*Records supplied:*

'''

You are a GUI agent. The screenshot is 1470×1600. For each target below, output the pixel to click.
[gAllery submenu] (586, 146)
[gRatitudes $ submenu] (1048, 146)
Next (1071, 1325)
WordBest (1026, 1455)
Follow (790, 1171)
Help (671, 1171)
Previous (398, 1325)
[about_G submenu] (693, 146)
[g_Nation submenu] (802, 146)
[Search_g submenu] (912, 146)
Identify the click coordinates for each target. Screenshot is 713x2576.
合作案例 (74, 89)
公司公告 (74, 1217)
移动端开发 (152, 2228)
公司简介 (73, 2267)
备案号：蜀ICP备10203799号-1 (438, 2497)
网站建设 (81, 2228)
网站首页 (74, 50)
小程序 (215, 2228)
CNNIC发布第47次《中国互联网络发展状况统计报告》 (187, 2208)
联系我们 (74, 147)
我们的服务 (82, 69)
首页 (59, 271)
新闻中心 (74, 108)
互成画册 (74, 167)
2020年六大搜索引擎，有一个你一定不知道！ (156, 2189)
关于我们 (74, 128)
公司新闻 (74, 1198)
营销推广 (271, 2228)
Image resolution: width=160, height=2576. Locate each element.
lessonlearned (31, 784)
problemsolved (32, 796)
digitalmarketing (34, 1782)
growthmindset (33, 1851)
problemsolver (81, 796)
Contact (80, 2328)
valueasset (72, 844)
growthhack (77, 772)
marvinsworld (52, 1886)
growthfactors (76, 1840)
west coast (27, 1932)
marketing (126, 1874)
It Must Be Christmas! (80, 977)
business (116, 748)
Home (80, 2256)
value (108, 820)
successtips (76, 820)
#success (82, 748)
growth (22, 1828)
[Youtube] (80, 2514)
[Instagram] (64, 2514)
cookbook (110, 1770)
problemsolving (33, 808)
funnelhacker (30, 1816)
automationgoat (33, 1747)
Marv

'''

*What you will do:* Output an exact copy of the lines beginning at the one that holds "公司公告 (74, 1217)" and running through the final line of the records.

*Exercise response:*
公司公告 (74, 1217)
移动端开发 (152, 2228)
公司简介 (73, 2267)
备案号：蜀ICP备10203799号-1 (438, 2497)
网站建设 (81, 2228)
网站首页 (74, 50)
小程序 (215, 2228)
CNNIC发布第47次《中国互联网络发展状况统计报告》 (187, 2208)
联系我们 (74, 147)
我们的服务 (82, 69)
首页 (59, 271)
新闻中心 (74, 108)
互成画册 (74, 167)
2020年六大搜索引擎，有一个你一定不知道！ (156, 2189)
关于我们 (74, 128)
公司新闻 (74, 1198)
营销推广 (271, 2228)
Image resolution: width=160, height=2576. Locate each element.
lessonlearned (31, 784)
problemsolved (32, 796)
digitalmarketing (34, 1782)
growthmindset (33, 1851)
problemsolver (81, 796)
Contact (80, 2328)
valueasset (72, 844)
growthhack (77, 772)
marvinsworld (52, 1886)
growthfactors (76, 1840)
west coast (27, 1932)
marketing (126, 1874)
It Must Be Christmas! (80, 977)
business (116, 748)
Home (80, 2256)
value (108, 820)
successtips (76, 820)
#success (82, 748)
growth (22, 1828)
[Youtube] (80, 2514)
[Instagram] (64, 2514)
cookbook (110, 1770)
problemsolving (33, 808)
funnelhacker (30, 1816)
automationgoat (33, 1747)
Marv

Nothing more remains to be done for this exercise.